Think about it. If you work Q2, you will work approxmately 96 hours on one week and 72 on the next which, with some creative lying about hours which all surgical residents are strongly encouraged to do, can almost be called 80 hours per week averaged over four weeks with at least one full day off every week and at least ten hours between duty periods. It’s diabolical. Their program, smarting from the ACGME’s smackdown devised a way to work the crap out of the help while following the letter, if not the spirit, of the law.
Is it Too Popular?
Emergency Medicine, once a sleepy little-respected specialty which was regarded as something somebody did if they couldn’t do anything else, has enjoyed a tremendous increase in popularity among American medical students to the point that it is now as competitive as some of the surgical specialties. I think it is lifestyle, more than anything else, that is driving this.

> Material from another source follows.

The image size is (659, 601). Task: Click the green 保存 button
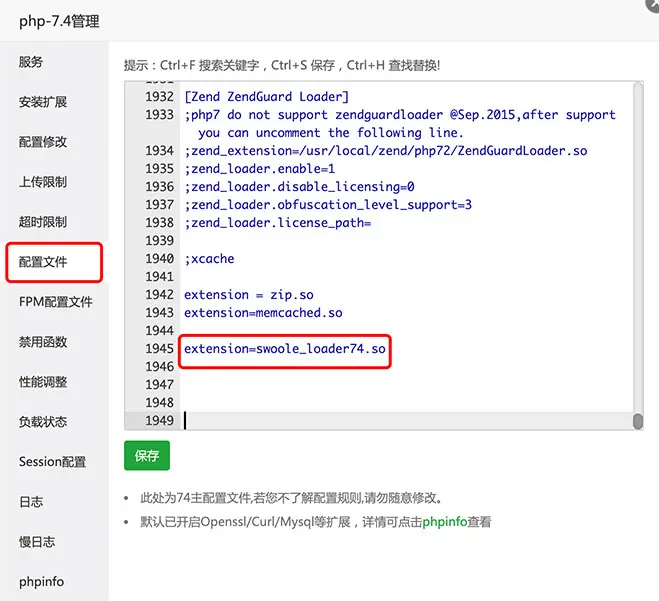[x=147, y=456]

Medical students rotate through the specialties and begin to realize that most of medicine, far from being the glamourous career of which they dreamed, is a grind, a slow slog, or a medical Bataan death march. Then they do a month in the Emergency Department where, while also not exactly what they expected, they see a world where the pace is faster, the decisions are quicker and, wonderous to behold, the hours are regular and you can forget about work when you go home as there is nothing to follow up.
It also feels more like real medicine because, unlike most other specialties where the patients all have baggage from half a hundred previous admissions and hundreds of pages of advice from the small squad of doctors who follow them, it is possible to see a patient who is completely terra incognito and upon whose body no physician has yet planted a flag.

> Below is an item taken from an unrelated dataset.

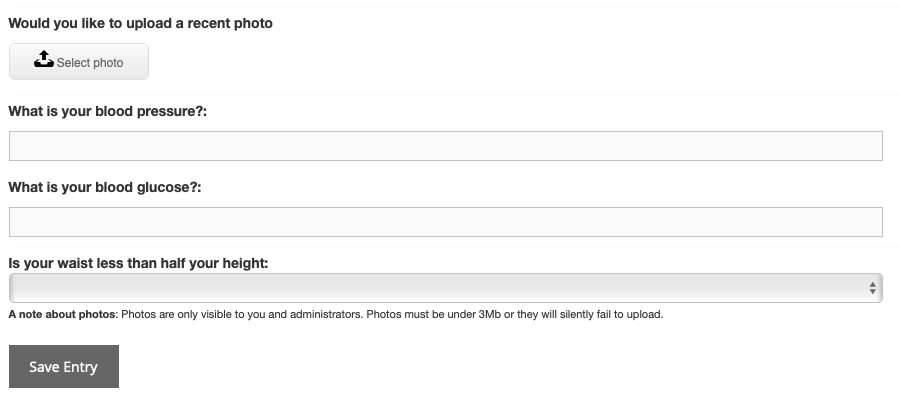Screen dimensions: 901x400
Task: Click the 'Is your waist less than half your height' label
Action: [x=138, y=263]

So Emergency Medicine has a tremendous appeal, especially for people with a low tolerance for bullshit and wasted time. On the other hand, it’s not for everybody. I mention this because my program has lost several residents recently who decided that Emergency Medicine wasn’t really what they wanted. All fine guys, don’t get me wrong, but after a little exposure it was either the pace, the shifts, or the obvious lack of depth (compared to, let’s say, cardiology) which lured them away.
I happen to like the pace and the lack of depth as I am (true to the cliche about Emergency Medicine) easily bored and have a short attention span. And I don’t mind working shifts because (as I have mentioned a time or two) all I really want is the chance to sleep every day. I also like to be at home when other people are at work.
But like I said, it’s not for everybody. Unlike the traditional lifestyle specialties, Emergency Medicine is only a lifestyle specialty if you like that kind of lifestyle. You trade relatively benign hours and high pay for continuous work while you are at work and a schedule that only a vampire could love. It also has a very reasonable lifestyle in residency once you clear all of the hurdles of intern year which is important but should not be the most important factor in your selection of a specialty. (Unless of course you are one of those lazy bastards in PM&R in which case you probably laugh and point at the rest of us idiots.)
I think we may see a backlash because Emergency Medicine’s popularity is insane and doesn’t make any rational sense. It’s a good specialty but 20 percent of my graduating class went into it. It’s not that good.